== Records ==

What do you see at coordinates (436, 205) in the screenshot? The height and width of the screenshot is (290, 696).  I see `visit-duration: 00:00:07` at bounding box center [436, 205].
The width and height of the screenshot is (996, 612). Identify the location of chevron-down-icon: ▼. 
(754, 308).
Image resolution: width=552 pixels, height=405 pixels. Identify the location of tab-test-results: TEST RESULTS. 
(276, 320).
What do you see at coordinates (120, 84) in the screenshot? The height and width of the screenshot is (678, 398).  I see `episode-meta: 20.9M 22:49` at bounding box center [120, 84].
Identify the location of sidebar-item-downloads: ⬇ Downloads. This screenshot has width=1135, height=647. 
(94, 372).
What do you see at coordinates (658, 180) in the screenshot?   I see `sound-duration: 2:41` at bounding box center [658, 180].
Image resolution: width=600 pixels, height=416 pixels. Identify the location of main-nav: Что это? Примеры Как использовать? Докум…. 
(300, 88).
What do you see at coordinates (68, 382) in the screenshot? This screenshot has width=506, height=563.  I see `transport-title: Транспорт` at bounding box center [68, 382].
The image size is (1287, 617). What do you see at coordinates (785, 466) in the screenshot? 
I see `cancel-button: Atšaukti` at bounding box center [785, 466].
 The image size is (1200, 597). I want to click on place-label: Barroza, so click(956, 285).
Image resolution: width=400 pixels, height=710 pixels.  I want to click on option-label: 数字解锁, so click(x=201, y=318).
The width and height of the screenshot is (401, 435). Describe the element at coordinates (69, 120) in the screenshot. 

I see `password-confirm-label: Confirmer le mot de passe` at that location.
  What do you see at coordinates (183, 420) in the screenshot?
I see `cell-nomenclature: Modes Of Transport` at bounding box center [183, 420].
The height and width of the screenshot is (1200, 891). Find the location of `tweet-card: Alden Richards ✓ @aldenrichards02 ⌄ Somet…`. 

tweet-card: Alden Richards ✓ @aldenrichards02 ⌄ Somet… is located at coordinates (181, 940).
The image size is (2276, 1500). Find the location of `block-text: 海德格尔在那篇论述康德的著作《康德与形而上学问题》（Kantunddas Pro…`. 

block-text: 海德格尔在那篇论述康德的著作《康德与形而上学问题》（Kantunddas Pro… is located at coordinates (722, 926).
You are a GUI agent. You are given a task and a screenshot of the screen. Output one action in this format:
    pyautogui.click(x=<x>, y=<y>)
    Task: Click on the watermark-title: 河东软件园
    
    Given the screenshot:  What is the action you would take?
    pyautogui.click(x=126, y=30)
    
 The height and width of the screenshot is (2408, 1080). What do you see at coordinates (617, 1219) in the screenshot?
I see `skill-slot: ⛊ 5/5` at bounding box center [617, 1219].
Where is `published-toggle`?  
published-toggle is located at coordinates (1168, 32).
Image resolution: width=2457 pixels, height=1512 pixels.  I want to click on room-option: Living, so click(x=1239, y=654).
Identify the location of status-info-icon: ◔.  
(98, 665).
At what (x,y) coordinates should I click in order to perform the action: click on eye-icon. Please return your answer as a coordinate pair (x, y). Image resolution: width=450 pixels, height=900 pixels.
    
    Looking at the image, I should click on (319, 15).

===

Assignment:
Copy out all of the records above word for word, line by line, with nothing added or changed.

Response to the task:
What do you see at coordinates (436, 205) in the screenshot? The height and width of the screenshot is (290, 696).  I see `visit-duration: 00:00:07` at bounding box center [436, 205].
The width and height of the screenshot is (996, 612). Identify the location of chevron-down-icon: ▼. 
(754, 308).
Image resolution: width=552 pixels, height=405 pixels. Identify the location of tab-test-results: TEST RESULTS. 
(276, 320).
What do you see at coordinates (120, 84) in the screenshot? The height and width of the screenshot is (678, 398).  I see `episode-meta: 20.9M 22:49` at bounding box center [120, 84].
Identify the location of sidebar-item-downloads: ⬇ Downloads. This screenshot has width=1135, height=647. 
(94, 372).
What do you see at coordinates (658, 180) in the screenshot?   I see `sound-duration: 2:41` at bounding box center [658, 180].
Image resolution: width=600 pixels, height=416 pixels. Identify the location of main-nav: Что это? Примеры Как использовать? Докум…. 
(300, 88).
What do you see at coordinates (68, 382) in the screenshot? This screenshot has width=506, height=563.  I see `transport-title: Транспорт` at bounding box center [68, 382].
The image size is (1287, 617). What do you see at coordinates (785, 466) in the screenshot? 
I see `cancel-button: Atšaukti` at bounding box center [785, 466].
 The image size is (1200, 597). I want to click on place-label: Barroza, so click(956, 285).
Image resolution: width=400 pixels, height=710 pixels.  I want to click on option-label: 数字解锁, so click(x=201, y=318).
The width and height of the screenshot is (401, 435). Describe the element at coordinates (69, 120) in the screenshot. 

I see `password-confirm-label: Confirmer le mot de passe` at that location.
  What do you see at coordinates (183, 420) in the screenshot?
I see `cell-nomenclature: Modes Of Transport` at bounding box center [183, 420].
The height and width of the screenshot is (1200, 891). Find the location of `tweet-card: Alden Richards ✓ @aldenrichards02 ⌄ Somet…`. 

tweet-card: Alden Richards ✓ @aldenrichards02 ⌄ Somet… is located at coordinates (181, 940).
The image size is (2276, 1500). Find the location of `block-text: 海德格尔在那篇论述康德的著作《康德与形而上学问题》（Kantunddas Pro…`. 

block-text: 海德格尔在那篇论述康德的著作《康德与形而上学问题》（Kantunddas Pro… is located at coordinates (722, 926).
You are a GUI agent. You are given a task and a screenshot of the screen. Output one action in this format:
    pyautogui.click(x=<x>, y=<y>)
    Task: Click on the watermark-title: 河东软件园
    
    Given the screenshot:  What is the action you would take?
    pyautogui.click(x=126, y=30)
    
 The height and width of the screenshot is (2408, 1080). What do you see at coordinates (617, 1219) in the screenshot?
I see `skill-slot: ⛊ 5/5` at bounding box center [617, 1219].
Where is `published-toggle`?  
published-toggle is located at coordinates (1168, 32).
Image resolution: width=2457 pixels, height=1512 pixels.  I want to click on room-option: Living, so click(x=1239, y=654).
Identify the location of status-info-icon: ◔.  
(98, 665).
At what (x,y) coordinates should I click in order to perform the action: click on eye-icon. Please return your answer as a coordinate pair (x, y). Image resolution: width=450 pixels, height=900 pixels.
    
    Looking at the image, I should click on (319, 15).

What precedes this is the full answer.